Gram stain negative pleomorphic rods with coccobacilli


Pseudomonas aeruginosa on SBA


Coagulase negative Staphlococcus
The urine specimen I had was plated on SBA, MAC, and Chromagar. On SBA, there were small white opaque colonies >100,000 CFU/mL, no growth on MAC, and >100,000 CFU/mL of white colonies on Chromagar. The presumptive ID was Staphlococcus. A catalase test was positive, Staphaurex negative, and Novobiocin sensitive. With these results, the final identification was Staphlococcus, coagulase negative. Then we plated/ streaked our urine specimen on to SBA, MAC, and Chromagar. I read the plates on Thursday and the SBA plate was very typical of Pseudomonas (grayish green, beta hemolysis, taco odor).

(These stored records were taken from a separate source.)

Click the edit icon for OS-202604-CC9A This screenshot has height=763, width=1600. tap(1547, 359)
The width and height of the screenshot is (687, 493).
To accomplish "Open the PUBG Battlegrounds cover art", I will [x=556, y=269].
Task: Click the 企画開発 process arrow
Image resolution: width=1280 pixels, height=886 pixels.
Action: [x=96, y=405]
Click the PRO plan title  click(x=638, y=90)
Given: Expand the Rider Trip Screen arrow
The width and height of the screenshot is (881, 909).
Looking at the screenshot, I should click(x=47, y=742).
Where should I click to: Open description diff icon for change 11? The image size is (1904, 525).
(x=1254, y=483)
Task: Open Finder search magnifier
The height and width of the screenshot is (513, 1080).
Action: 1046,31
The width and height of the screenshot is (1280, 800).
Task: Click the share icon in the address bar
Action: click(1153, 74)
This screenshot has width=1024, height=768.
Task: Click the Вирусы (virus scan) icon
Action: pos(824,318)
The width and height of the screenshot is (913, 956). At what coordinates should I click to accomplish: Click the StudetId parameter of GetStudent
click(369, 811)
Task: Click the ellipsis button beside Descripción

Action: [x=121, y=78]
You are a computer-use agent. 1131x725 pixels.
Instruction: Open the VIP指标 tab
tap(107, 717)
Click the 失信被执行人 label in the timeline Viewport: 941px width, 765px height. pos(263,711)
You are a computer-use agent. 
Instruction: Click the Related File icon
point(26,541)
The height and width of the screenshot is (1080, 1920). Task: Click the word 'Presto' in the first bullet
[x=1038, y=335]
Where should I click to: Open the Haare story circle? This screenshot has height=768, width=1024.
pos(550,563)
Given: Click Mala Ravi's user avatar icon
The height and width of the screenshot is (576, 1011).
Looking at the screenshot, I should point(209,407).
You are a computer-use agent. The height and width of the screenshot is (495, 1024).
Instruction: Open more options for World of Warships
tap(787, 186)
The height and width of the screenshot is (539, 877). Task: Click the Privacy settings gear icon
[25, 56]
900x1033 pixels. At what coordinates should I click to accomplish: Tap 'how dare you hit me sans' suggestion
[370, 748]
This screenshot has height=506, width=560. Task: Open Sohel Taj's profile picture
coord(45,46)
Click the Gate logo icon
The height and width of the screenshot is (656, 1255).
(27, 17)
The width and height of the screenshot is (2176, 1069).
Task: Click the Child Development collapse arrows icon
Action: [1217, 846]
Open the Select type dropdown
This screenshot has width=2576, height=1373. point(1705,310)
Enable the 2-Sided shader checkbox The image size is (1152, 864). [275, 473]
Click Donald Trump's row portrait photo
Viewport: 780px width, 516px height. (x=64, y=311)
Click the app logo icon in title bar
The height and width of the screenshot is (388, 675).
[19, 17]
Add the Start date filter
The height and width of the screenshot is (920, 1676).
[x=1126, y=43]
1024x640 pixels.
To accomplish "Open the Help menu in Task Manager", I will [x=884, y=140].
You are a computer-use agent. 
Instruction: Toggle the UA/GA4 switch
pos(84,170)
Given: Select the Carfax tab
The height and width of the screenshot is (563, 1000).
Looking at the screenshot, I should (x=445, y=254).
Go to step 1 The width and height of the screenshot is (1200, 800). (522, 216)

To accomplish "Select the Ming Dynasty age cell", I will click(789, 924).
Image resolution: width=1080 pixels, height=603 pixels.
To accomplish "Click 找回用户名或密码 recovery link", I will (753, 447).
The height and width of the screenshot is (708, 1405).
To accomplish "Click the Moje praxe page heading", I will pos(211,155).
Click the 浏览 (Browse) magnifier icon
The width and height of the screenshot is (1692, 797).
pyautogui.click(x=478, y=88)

The colonies were clear on MAC, and beige on Chromagar. The oxidase test was positive and spot indole negative and ID was Pseudomonas aeruginosa.

1 comment:

  1. That pseudomonas plate doesn’t look like pseudomonas. I never smell taco or grape, it makes me think of like the rubber material used in stairwell steps now. I like being able to go through a review my organisms just by screening through everyone’s blog pictures. Also, it is nice to see what other people’s case studies are and test myself.